Exemple tiré du domaine médical (étude de Edmondson)

Comment réagit le médecin lorsqu’une infirmière demande son avis concernant un doute sur la posologie d’un médicament ? S’il réagit en l’humiliant par ce qu’elle ne sait pas ou par ce qu’il n’a pas le temps, la réaction est de ne plus le solliciter et de se débrouiller toute seule quitte à augmenter le risque d’erreur.

Le processus d’apprentissage ne se fait pas automatiquement dans une équipe, c’est comment le leader l’implémente et le rend systématique et concret.

La sécurité psychologique est le carburant de l’apprentissage en fournissant un climat facilitant, cependant il est nécessaire aussi d’avoir un moteur, c’est à dire de structurer et de systématiser le processus d’apprentissage :

  • En planifiant des temps formels d’apprentissage collectif : avec débriefing, échanges et enseignement (retour sur des situations réussis ou échoués) par le biais de questions guidantes : « Qu’apprenons-nous ? Que pouvons-nous améliorer ? Que devons-nous changer ? Que pouvons-nous faire différemment ?»
  • En allouant des temps de pratique, de simulation et d’entraînement : Les équipes médicales les plus efficaces sont celles qui ont réalisées des entraînements et des simulations d’opération afin d’améliorer la coordination, anticiper les problèmes et apprendre plus rapidement.
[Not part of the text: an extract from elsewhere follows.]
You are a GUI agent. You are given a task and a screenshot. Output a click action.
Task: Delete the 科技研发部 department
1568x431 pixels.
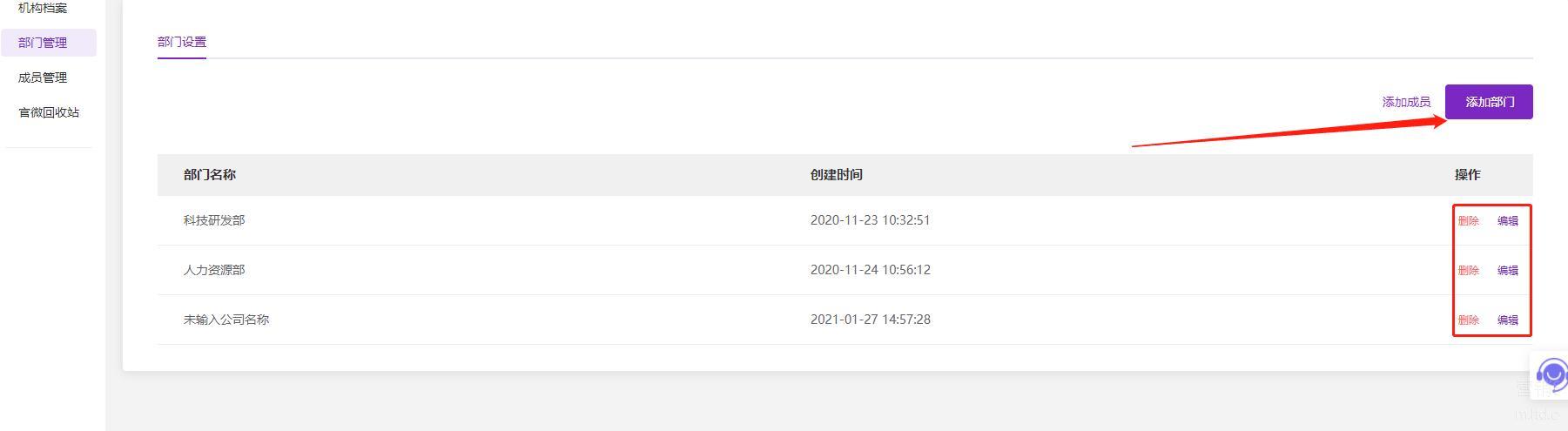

En matière de créativité et d’innovation

Comment sont accueillis les nouvelles idées dans une équipe : Sont-elles critiquées d’emblée ? Doivent-elles forcément être pertinentes pour être accueillis positivement ?
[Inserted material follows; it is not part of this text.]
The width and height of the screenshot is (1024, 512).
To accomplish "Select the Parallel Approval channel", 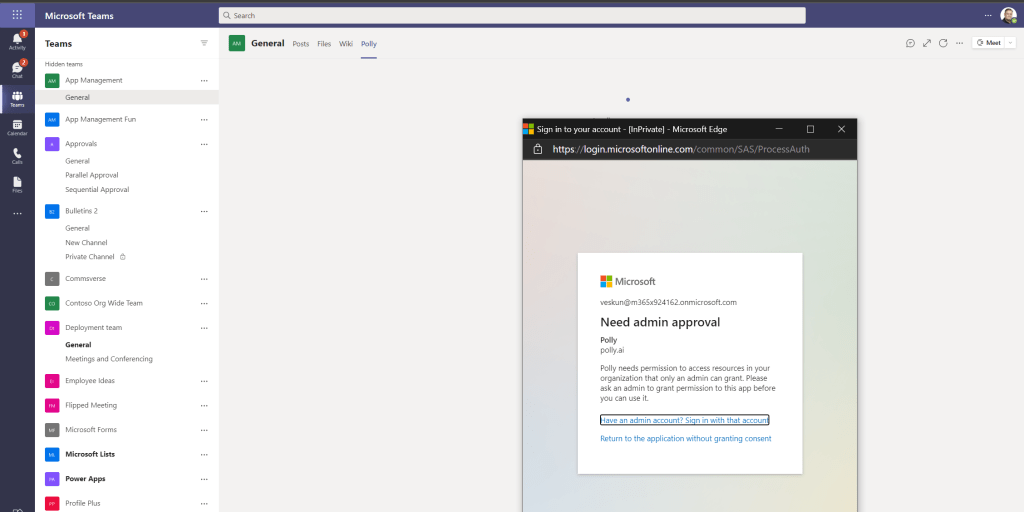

La créativité c’est la capacité à penser différemment et à générer de nouvelles idées, possibilités ou stratégies.

Parmi ces nouvelles idées, la plupart ne seront ni pertinentes ni adaptées au contexte, mais peut être que toutes les 50 nouvelles idées, une bonne peut apparaître et faire une énorme différence.

Pour le processus de créativité, il est donc essentiel d’autoriser les nouvelles idées et les idées non pertinentes sans censure, menace ou réprobation, sans quoi les nouvelles bonnes idées ne pourront jamais naître.

En matière de performance

La sécurité psychologique permet de se fixer des buts élevés et de s’engager dans un processus d’apprentissage continu avec créativité pour mieux les atteindre.

Sans cette sécurité psychologique, les individus évitent les buts ambitieux et les nouveaux objectifs incertains pour lesquels aucune stratégie déjà validée/sécurisée n’existe.

Par exemple, les études portant sur les erreurs médicales indiquent que les équipes avec le plus de sécurité psychologique ont un meilleur taux de détection des erreurs, puisqu’elles savent mieux coopérer, communiquer et donner du feedback sur les aspects problématiques.